DJ Joe: Carlito's Way Al Pacino is Carlito a reformed gangsta looking to clean up after a five year stint in a correctional facility.The DePalma flick never really jelled for me- it did have nice scenes like a groovy escalator shootout and Sean Penn's Jewfro- but I never bought into Carlito's romance with Penelope Ann Miller- she is cute- but there seems to be no chemistry. C

Tonya J: Interesting. I think Carlito's Way is a much better film that De Palma's Scarface, which is more a gangster caricature than it is a film about real human beings, which I think Carlito is. Miller and Pacino should have had chemistry (I have some recollection they did); they were doing it in real life at the time.

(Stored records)
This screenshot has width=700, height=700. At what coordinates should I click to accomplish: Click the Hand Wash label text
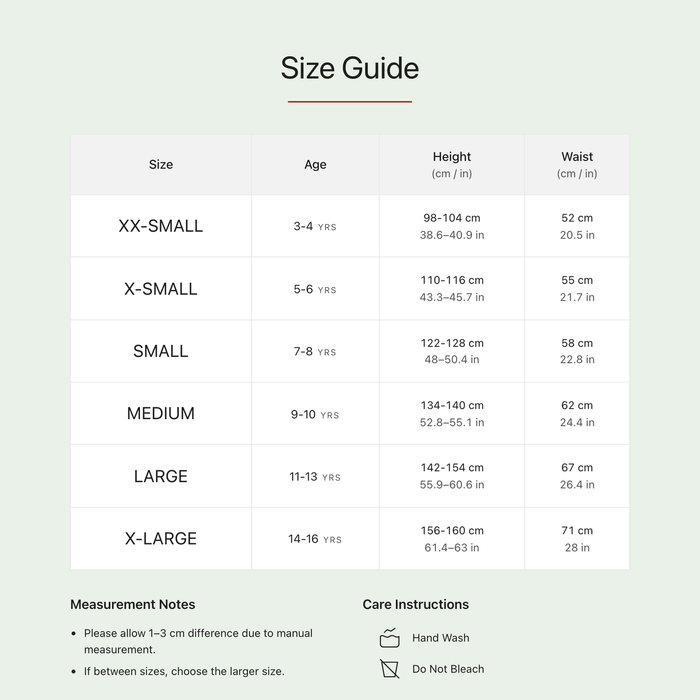pos(441,638)
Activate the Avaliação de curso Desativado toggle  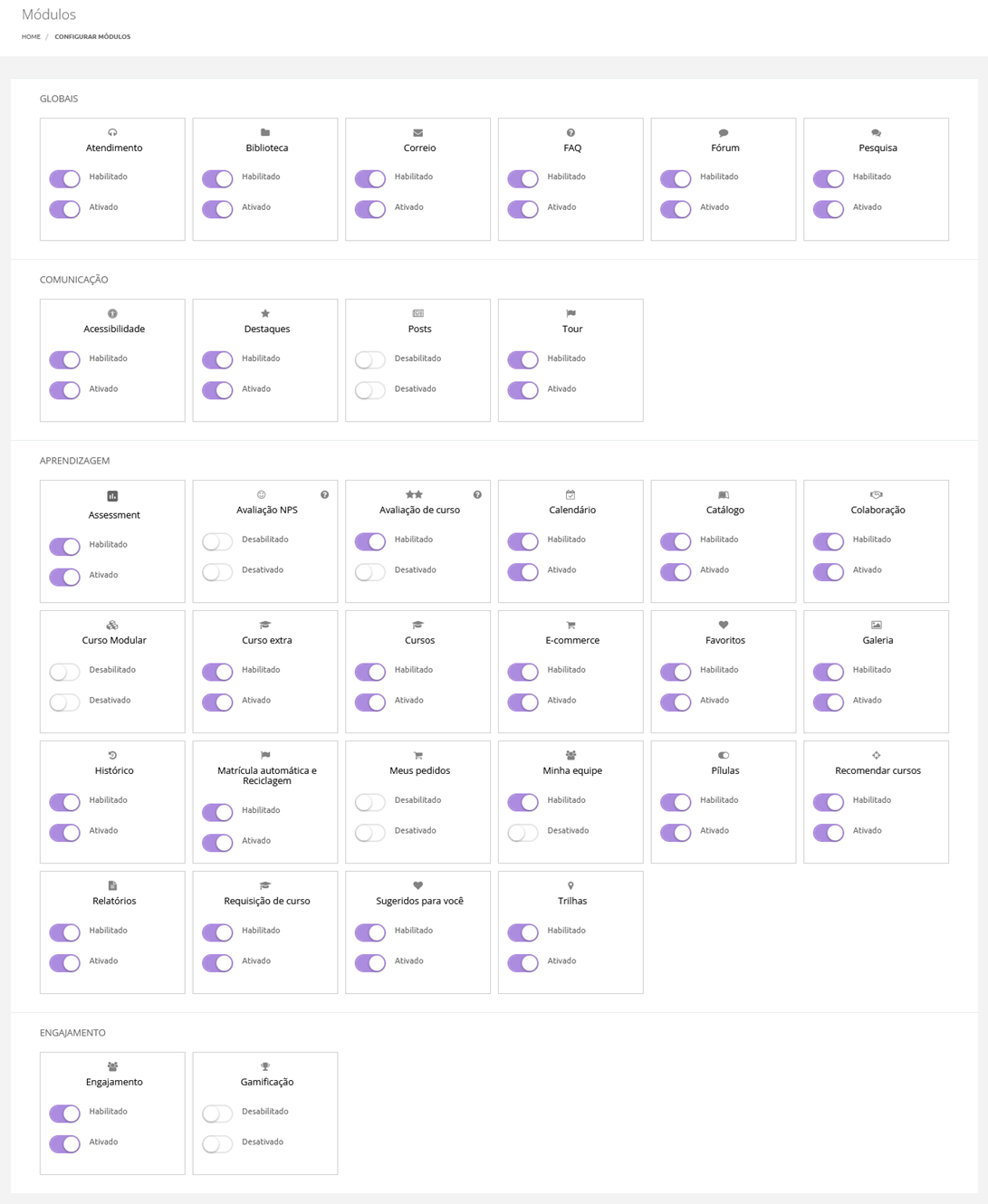pyautogui.click(x=369, y=572)
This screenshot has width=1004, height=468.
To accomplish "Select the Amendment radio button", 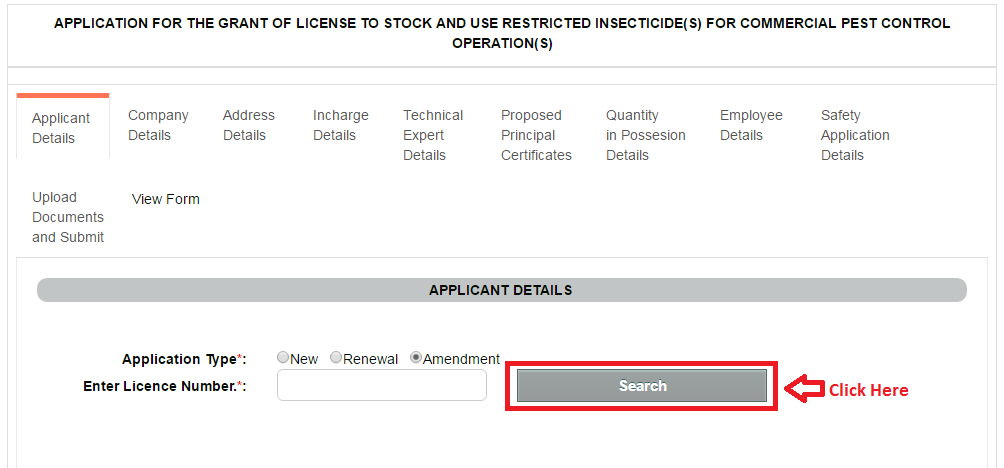I will (416, 357).
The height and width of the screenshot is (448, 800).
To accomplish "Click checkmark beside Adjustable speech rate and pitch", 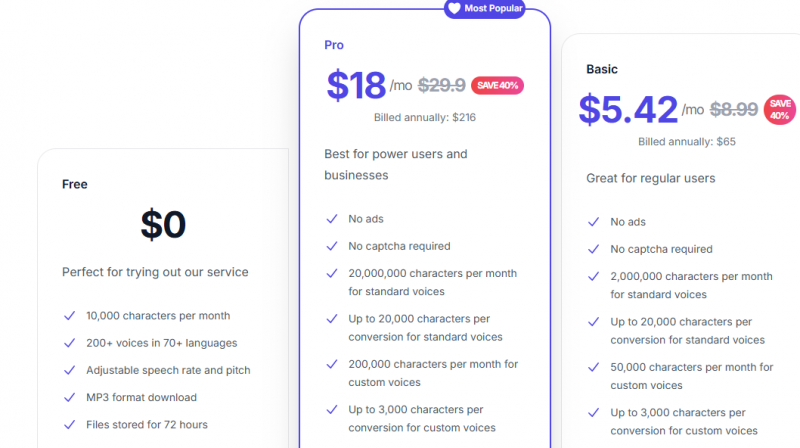I will tap(70, 370).
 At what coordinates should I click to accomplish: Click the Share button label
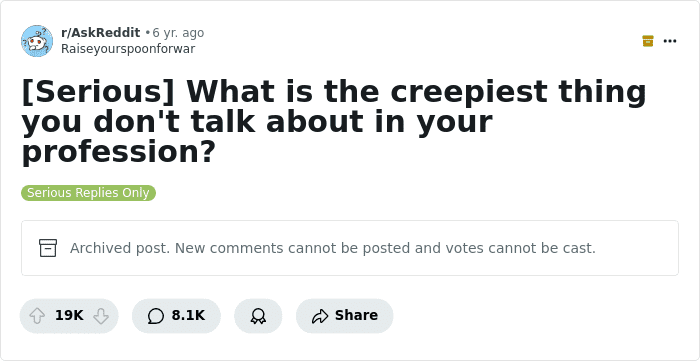356,315
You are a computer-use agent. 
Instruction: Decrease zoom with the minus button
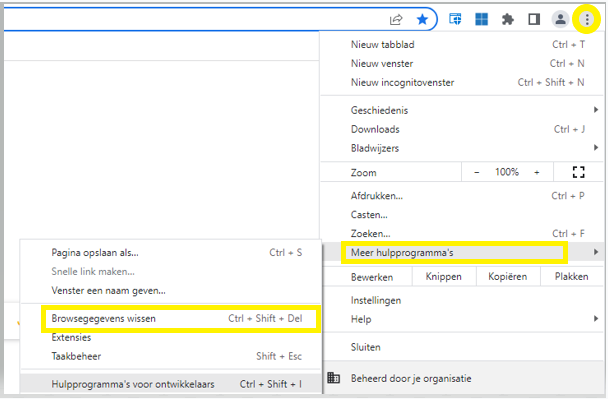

ACTION ITEM A |
Reproduce word for word the part of the Carlito's Way discussion from "DJ Joe: Carlito's" up to and including "at the time.".
ACTION ITEM B |
In the Carlito's Way discussion, which De Palma film does Tonya J rank below Carlito's Way?

OUTPUT A |
DJ Joe: Carlito's Way Al Pacino is Carlito a reformed gangsta looking to clean up after a five year stint in a correctional facility.The DePalma flick never really jelled for me- it did have nice scenes like a groovy escalator shootout and Sean Penn's Jewfro- but I never bought into Carlito's romance with Penelope Ann Miller- she is cute- but there seems to be no chemistry. C

Tonya J: Interesting. I think Carlito's Way is a much better film that De Palma's Scarface, which is more a gangster caricature than it is a film about real human beings, which I think Carlito is. Miller and Pacino should have had chemistry (I have some recollection they did); they were doing it in real life at the time.

OUTPUT B |
Scarface